───── DOCUMENT SECTION

Francis Gillette (December 14, 1807 – September 30, 1879) was a politician from Connecticut, USA. He was the father of actor and playwright William Gillette and politician and editor Edward H. Gillette.

Gillette was born in Old Windsor, Connecticut (today part of the town of Bloomfield), Gillette moved with his parents, Rev. Ashbel and Achsah Francis, to Ashfield, Massachusetts as a child. He graduated from Yale College in 1829 and commenced the study of law, but his health becoming impaired, he instead engaged in agricultural pursuits in Bloomfield.

He was a member of the Connecticut House of Representatives in 1832, 1836 and 1838 and was an unsuccessful candidate for Governor of Connecticut in 1842, losing to Chauncey F. Cleveland, and nine times subsequently.

Gillette served as chairman of the Connecticut Board of Education from 1849 to 1865 and moved to Hartford, Connecticut in 1852 and later developed the neighborhood, "Nook Farm" with his brother-in-law, John Hooker.

He was elected a Free Soiler to the United States Senate in 1854 to fill a vacancy and served until the end of the term in 1855, not being a candidate for reelection. Afterwards, Gillette became a lecturer on agriculture and temperance and was a trustee of the Connecticut State Normal School, also serving as its president for many years.

He aided in the formation of the Republican Party in Connecticut and for several years was a silent partner in the Evening Press, the organ of the party.

──────────
───── RECORDED DATA

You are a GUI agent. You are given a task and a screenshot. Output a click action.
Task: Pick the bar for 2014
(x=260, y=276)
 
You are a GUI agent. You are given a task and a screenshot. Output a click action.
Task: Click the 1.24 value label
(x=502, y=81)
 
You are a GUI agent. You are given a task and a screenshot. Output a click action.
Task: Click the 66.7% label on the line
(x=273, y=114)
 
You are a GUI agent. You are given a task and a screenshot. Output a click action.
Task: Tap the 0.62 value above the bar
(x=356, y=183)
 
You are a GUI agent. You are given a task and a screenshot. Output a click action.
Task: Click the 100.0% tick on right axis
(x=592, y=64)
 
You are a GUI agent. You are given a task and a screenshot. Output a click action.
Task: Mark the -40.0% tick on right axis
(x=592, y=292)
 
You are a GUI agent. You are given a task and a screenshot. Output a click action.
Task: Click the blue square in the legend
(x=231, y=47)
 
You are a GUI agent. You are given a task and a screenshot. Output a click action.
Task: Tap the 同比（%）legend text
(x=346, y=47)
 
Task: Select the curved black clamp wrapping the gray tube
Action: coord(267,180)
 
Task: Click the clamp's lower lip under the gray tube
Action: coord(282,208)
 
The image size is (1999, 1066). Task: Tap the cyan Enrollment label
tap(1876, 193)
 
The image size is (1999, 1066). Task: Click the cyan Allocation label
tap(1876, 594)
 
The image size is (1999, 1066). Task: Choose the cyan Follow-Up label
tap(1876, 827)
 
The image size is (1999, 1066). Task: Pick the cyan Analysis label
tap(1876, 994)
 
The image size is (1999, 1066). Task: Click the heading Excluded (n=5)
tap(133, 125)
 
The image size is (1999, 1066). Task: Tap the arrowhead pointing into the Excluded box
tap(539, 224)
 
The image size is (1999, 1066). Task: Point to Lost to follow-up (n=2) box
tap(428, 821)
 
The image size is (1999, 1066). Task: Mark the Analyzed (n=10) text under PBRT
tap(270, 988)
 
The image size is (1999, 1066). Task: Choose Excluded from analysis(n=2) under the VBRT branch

──────────

**INSTRUCTIONS**
A) Answer these questions using the Francis Gillette biography, one answer per line:
(i) In what year did Gillette graduate from Yale College?
(ii) Who defeated Gillette in the 1842 race for Governor of Connecticut?
(iii) During which years was Gillette chairman of the Connecticut Board of Education?
B) List every year in which the Francis Gillette biography says he was a member of the Connecticut House of Representatives.
These records have no connection to the text.

**RESULTS BY TASK**
A)
(i) 1829
(ii) Chauncey F. Cleveland
(iii) 1849 to 1865

B)
1832
1836
1838